Unless you're the type who wears sweater vests, spending time with your partner's parents and relatives can be a bit nerve-wracking. The smiling, the shaking of hands, the cheesy jokes and the fake laughter, the one who annoys even you-all this on a day like Thanksgiving that's supposed to be dedicated to cheating on your imaginary diet while cramming your piehole and eventually slipping into a carb-induced stupor.
Oh! And good cheer, of course.
Still, we make the effort to visit with strangers, especially when we're in a budding relationship. Like a person running for elected office, we go out of our way to smile, glad hand, tell tame jokes and laugh fake laughs in hope of leaving a good impression on the people who are so important to the apple of our eye.
It's not only about being liked though, but about staying liked.
Two weeks ahead of our fifth Thanksgiving together, my wife wanted to know, as usual, how we'd be splitting the day between our families: whether we'd start with my family's dinner and then head to her gathering, or what. That's when I made a modest proposal: What if we separated and we each spent the day with our respective families?
Immediately I could tell the idea bothered her at a visceral level. I think I know her enough to realize that a part of her felt betrayed, as though I didn't care whether I spent Thanksgiving with her. I do care, by the way; but in the end it's not a big enough deal to where I'd crisscross the Chicago area just to avoid spending a few hours apart.
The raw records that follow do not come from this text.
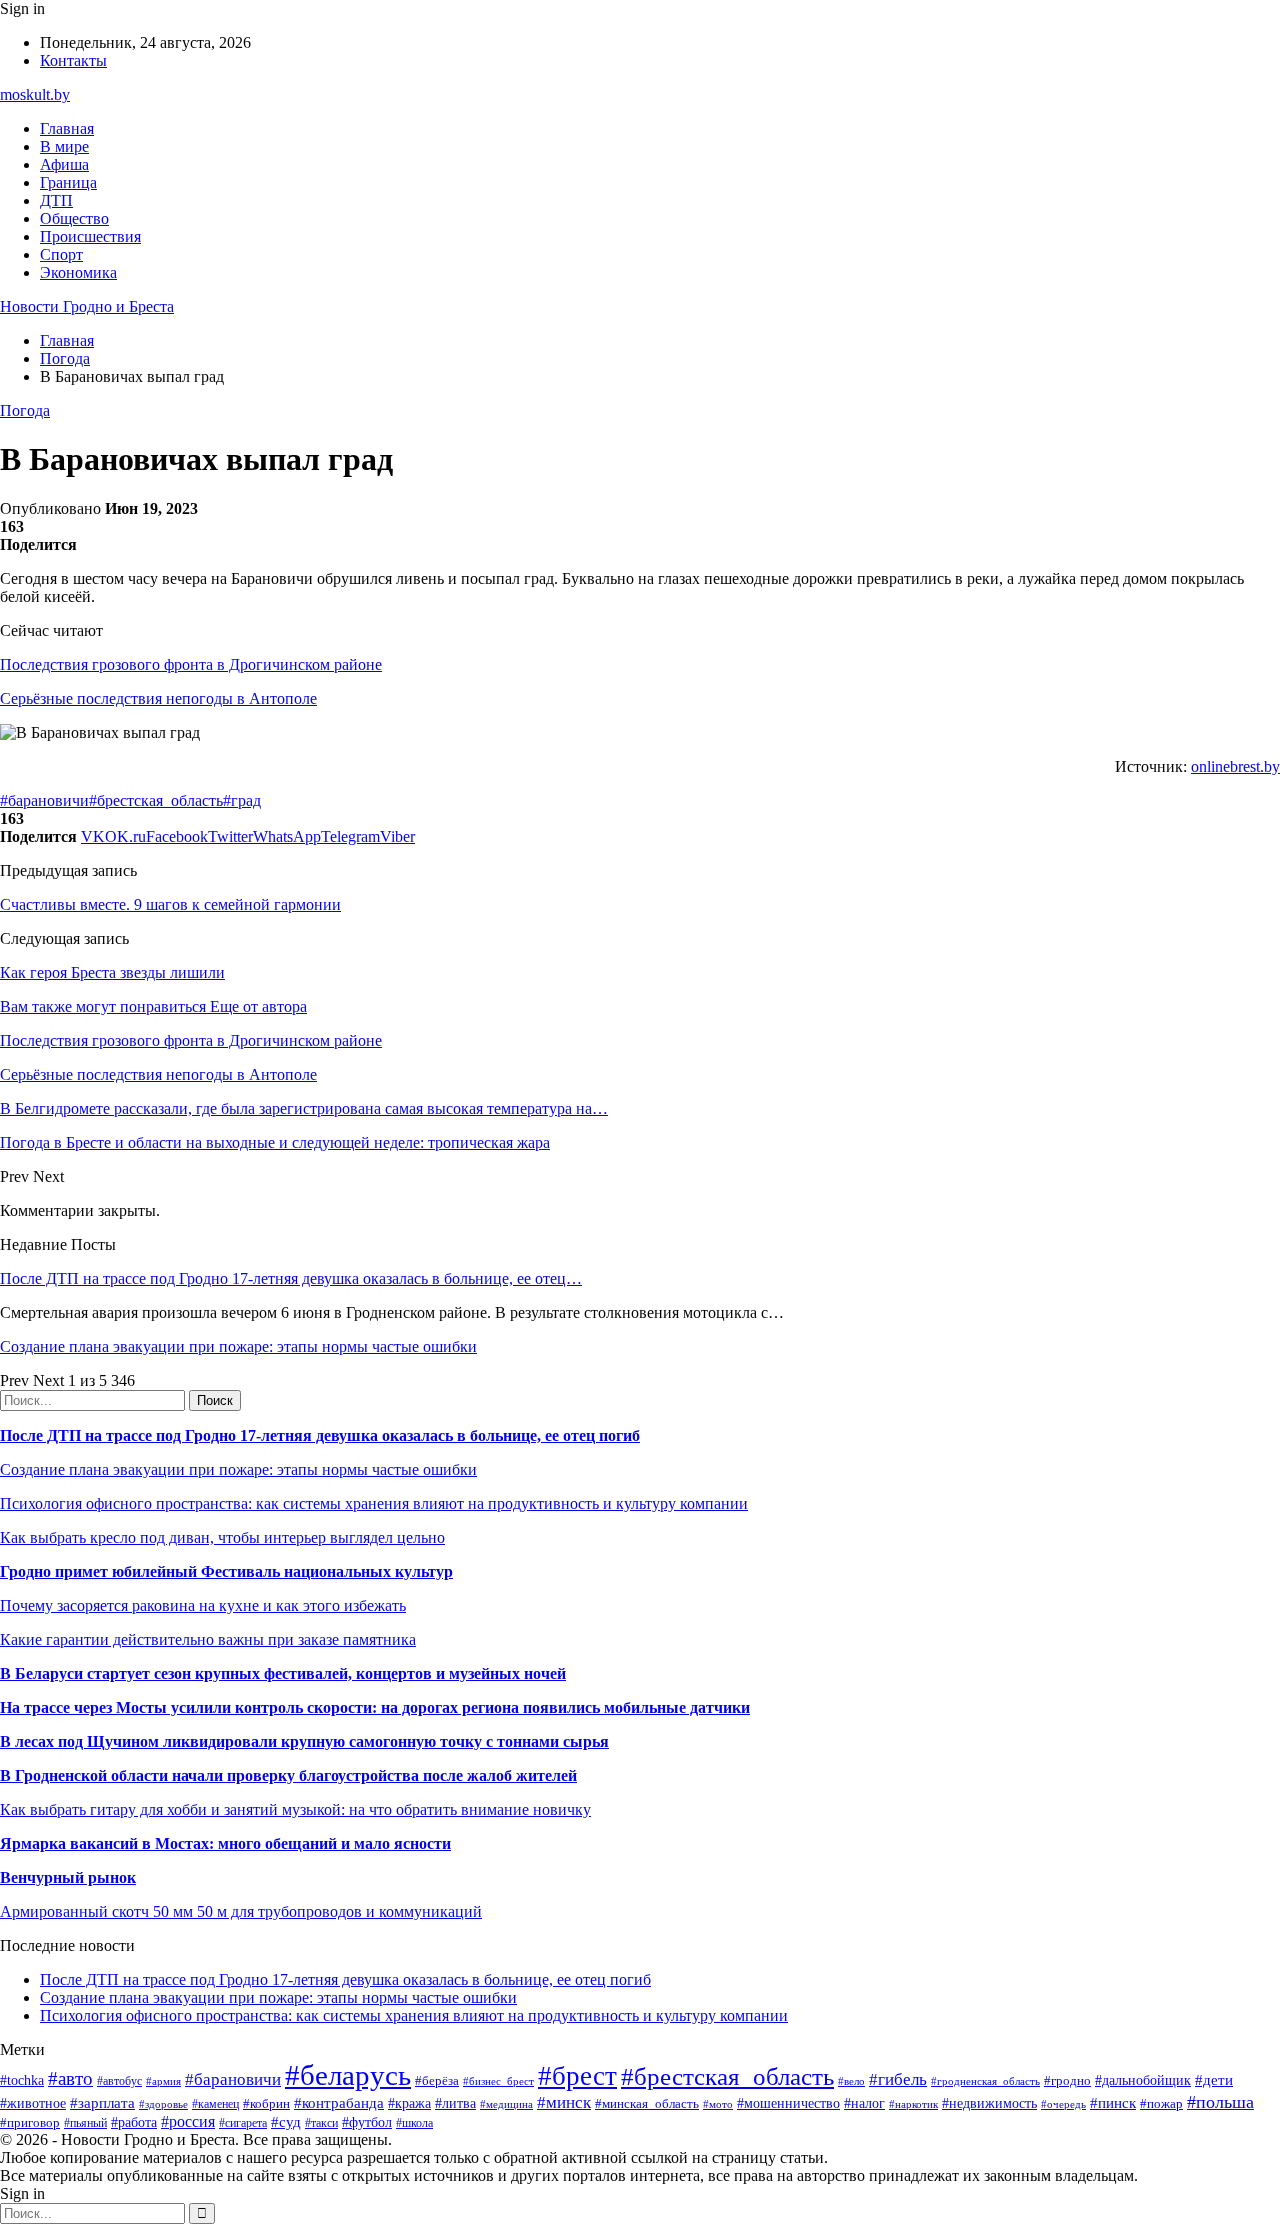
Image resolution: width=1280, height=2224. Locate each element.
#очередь (1063, 2104)
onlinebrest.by (1235, 766)
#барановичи (44, 800)
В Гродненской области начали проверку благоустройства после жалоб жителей (288, 1775)
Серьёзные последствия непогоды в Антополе (158, 698)
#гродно (1067, 2081)
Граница (68, 182)
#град (242, 800)
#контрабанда (339, 2103)
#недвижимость (989, 2103)
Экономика (78, 272)
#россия (188, 2121)
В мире (64, 146)
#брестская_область (156, 800)
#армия (163, 2081)
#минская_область (647, 2103)
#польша (1220, 2102)
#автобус (119, 2081)
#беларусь (348, 2075)
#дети (1214, 2079)
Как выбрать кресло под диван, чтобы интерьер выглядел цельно (222, 1537)
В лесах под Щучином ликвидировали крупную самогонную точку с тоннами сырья (304, 1741)
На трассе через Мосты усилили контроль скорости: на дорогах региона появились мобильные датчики (375, 1707)
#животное (33, 2103)
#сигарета (243, 2123)
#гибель (898, 2079)
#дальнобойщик (1143, 2080)
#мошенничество (788, 2103)
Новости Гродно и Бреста (87, 306)
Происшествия (90, 236)
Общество (74, 218)
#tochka (22, 2080)
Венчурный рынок (68, 1877)
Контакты (73, 60)
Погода (25, 410)
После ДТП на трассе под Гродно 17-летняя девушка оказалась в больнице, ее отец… (291, 1278)
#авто (70, 2078)
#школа (414, 2123)
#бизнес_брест (498, 2081)
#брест (577, 2076)
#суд (286, 2122)
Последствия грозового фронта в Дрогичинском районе (191, 664)
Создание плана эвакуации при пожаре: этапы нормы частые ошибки (238, 1346)
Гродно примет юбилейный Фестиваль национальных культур (226, 1571)
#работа (134, 2122)
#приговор (30, 2122)
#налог (864, 2103)
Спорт (61, 254)
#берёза (437, 2080)
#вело (851, 2081)
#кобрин (266, 2103)
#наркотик (913, 2104)
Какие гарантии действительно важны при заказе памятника (208, 1639)
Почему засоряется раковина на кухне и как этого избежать (203, 1605)
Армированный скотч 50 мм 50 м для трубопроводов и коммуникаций (241, 1911)
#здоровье (163, 2104)
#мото (718, 2104)
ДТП (56, 200)
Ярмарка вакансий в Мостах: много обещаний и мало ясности (225, 1843)
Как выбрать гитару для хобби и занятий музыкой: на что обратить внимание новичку (295, 1809)
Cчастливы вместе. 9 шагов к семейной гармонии (170, 904)
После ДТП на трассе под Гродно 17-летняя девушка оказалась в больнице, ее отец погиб (320, 1435)
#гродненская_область (985, 2081)
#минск (564, 2102)
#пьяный (85, 2123)
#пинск (1113, 2103)
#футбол (367, 2122)
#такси (321, 2123)
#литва (455, 2103)
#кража (409, 2103)
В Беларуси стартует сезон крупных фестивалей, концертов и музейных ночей (283, 1673)
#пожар (1161, 2103)
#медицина (506, 2104)
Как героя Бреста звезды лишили (112, 972)
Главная (67, 128)
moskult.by (35, 94)
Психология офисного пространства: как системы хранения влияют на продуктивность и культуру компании (374, 1503)
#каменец (215, 2104)
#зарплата (102, 2102)
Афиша (64, 164)
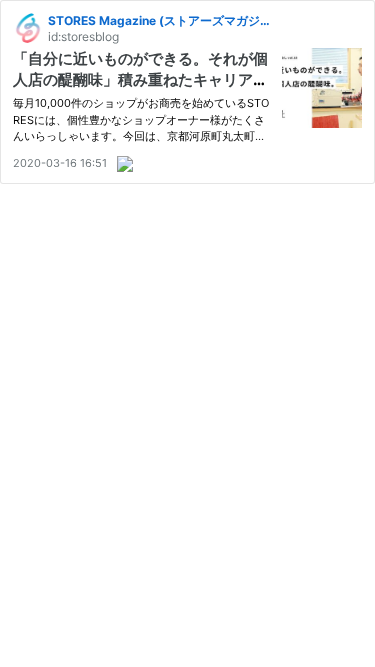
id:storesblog (83, 36)
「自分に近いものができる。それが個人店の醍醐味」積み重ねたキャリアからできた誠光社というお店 (140, 79)
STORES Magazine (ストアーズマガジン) (162, 20)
Our romantic obsession with each other notwithstanding, she also worried about the politics of my plan. She didn't want my family thinking she didn't care about me or them, just like she didn't want her own family thinking the same of me. A young couple's behavior is scrutinized by their family like royal watchers looking for signs of turmoil. That my wife and I come from Latino immigrant families only multiplies everything by an exponent of three.
Ultimately, however, I figured splitting up for Thanksgiving would make both families the happiest, since each receives the maximum time with the person they've celebrated the holidays with for the past 20-plus years. And let's face it, while my family loves my wife and her family loves me-at least they haven't tried to poison me yet, I think-carving up the day between the two houses usually leaves both as satisfied as sticking to that imaginary diet. Her family would much rather have her for the entire day and no me than face an eat-and-run situation, and the same goes for my family. What can I say? I'm loved.
Obviously single people don't have to deal with any accommodations or compromises. They could just as well eat at their family's dinner or order a pizza and fries, and no one would tell them anything. They haven't yet traded most of their freedom for a bit of company.
That should give single people everywhere one more thing to be thankful for.
Hector Luis Alamo is a RedEye special contributor.